With the present study, the authors aim to improve the knowledge of the pathophysiology of ICU-related delirium. In particular, the authors would like to clarify the possible correlation between neuroinflammation, evaluated longitudinally by serum dosage of 20 different neuroinflammation biomarkers, and brain structural and functional alterations (using brain fMRI).

Condition or Disease Intervention/Treatment Phase

    Detailed Description

    Pathophysiology of delirium is poorly understood; neuroinflammation and brain network disruption are claimed as possible causes of delirium.

    The authors want to clarify the role of the alterations of different cellular components of neuroinflammation (neurons, glial cells, and endothelium) in delirium development. Moreover, the authors want to understand whether the neuroinflammation process could cause permanent structural and functional brain damage.

    In a nested cross-sectional longitudinal case-control observational study in ICU admitted patients.

    The objectives of the studies are as follow: 1) Neuroinflammation biomarkers evaluation in non-neurological ICU patients who develop delirium during ICU-stay (case) compared to matched non-delirious ICU patients (control), and 2) their correlation with brain structural and functional alterations evaluated with a resting-state fMRI protocol and PET.

    Study Design

    Study Type:
    Observational [Patient Registry]
    Anticipated Enrollment :
    60 participants
    Observational Model:
    Other
    Time Perspective:
    Prospective
    Official Title:
    Neuroinflammation During ICU-associated Delirium in Critically Ill Patients and Its Association With Structural and Functional Brain Alterations: a Nested Case-control Study
    Actual Study Start Date :
    Mar 25, 2019
    Anticipated Primary Completion Date :
    Mar 25, 2021
    Anticipated Study Completion Date :
    Jun 25, 2021

    Arms and Interventions

    Arm Intervention/Treatment
    Case

    All patients aspected to stay in ICU for at least 3 days who will develop delirium
    Control

    All patients aspected to stay in ICU for at least 3 days who will not develop delirium (1:1 matched with the controls with a propensity score method).

    Outcome Measures

    Primary Outcome Measures

    1. Serum Neuroinflammation biomarkers in patients developing delirium. [15 days]

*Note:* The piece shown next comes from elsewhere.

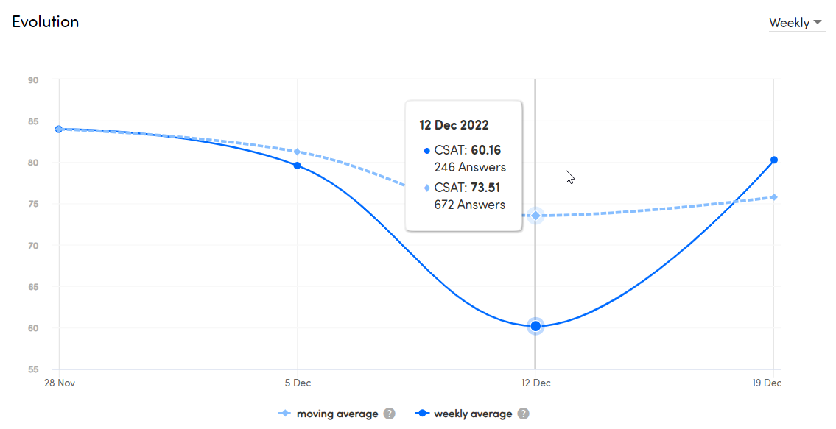Toggle the moving average series label
This screenshot has width=836, height=429.
coord(337,414)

      Comparison of neuroinflammation biomarkers in patients developing delirium vs patients who do not develop delirium.

    Secondary Outcome Measures

    1. fMRI alteration [6 months]

      Evaluation of brain functional alterations during delirium development (evaluated through resting state fMRI).

    2. Correlation between biomarkers alterations and fMRI alterations [15 days]

      Evaluation of the correlation between serum neuroinflammation biomarkers alteration during delirium development and the alterations noted in during resting state fMRI

    Eligibility Criteria

    Criteria

    Ages Eligible for Study:
    18 Years and Older
    Sexes Eligible for Study:
    All
    Accepts Healthy Volunteers:
    No
    Inclusion Criteria:

    • Age>18

    • All patients admitted that would be expected to stay in ICU for at least 3 days

    Exclusion Criteria:

    • Acute neurological condition

    • Chronic neurological condition (i.e., seizures, stroke, muscular illness).

    • Hematological malignancy or immunological disease.

    • Blood transfusion in the last 2 weeks

    • Ongoing sedation

    • Any condition which contraindicates MRI execution (presence of non-compatible devices or hemodynamic or respiratory instability).

    Contacts and Locations

    Locations

    Site City State Country Postal Code
    1 Spedali Civili di Brescia Brescia Italy 25123

    Sponsors and Collaborators

    • Azienda Socio Sanitaria Territoriale degli Spedali Civili di Brescia
    • University of Pisa, Italy
    • University of Turin, Italy
    • University of Milano Bicocca
    • Università degli Studi di Brescia
    • Mie University
    • Erasme University Hospital
    • Maastricht University

    Investigators

    None specified.

    Study Documents (Full-Text)

    None provided.

    More Information

    Publications

    None provided.
    Responsible Party:
    Piva Simone, Assistant Professor, Università degli Studi di Brescia
    ClinicalTrials.gov Identifier:
    NCT04078503
    Other Study ID Numbers:
    • NP3468
    First Posted:
    Sep 6, 2019
    Last Update Posted:
    Sep 6, 2019
    Last Verified:
    Sep 1, 2019
    Individual Participant Data (IPD) Sharing Statement:
    Yes
    Plan to Share IPD:
    Yes
    Studies a U.S. FDA-regulated Drug Product:
    No
    Studies a U.S. FDA-regulated Device Product:
    No
    Keywords provided by Piva Simone, Assistant Professor, Università degli Studi di Brescia
    neuroinflammation
    fMRI
    Functional MRI
    ICU related delirium
    Additional relevant MeSH terms:
    Delirium
    Critical Illness

    Study Results

    No Results Posted as of Sep 6, 2019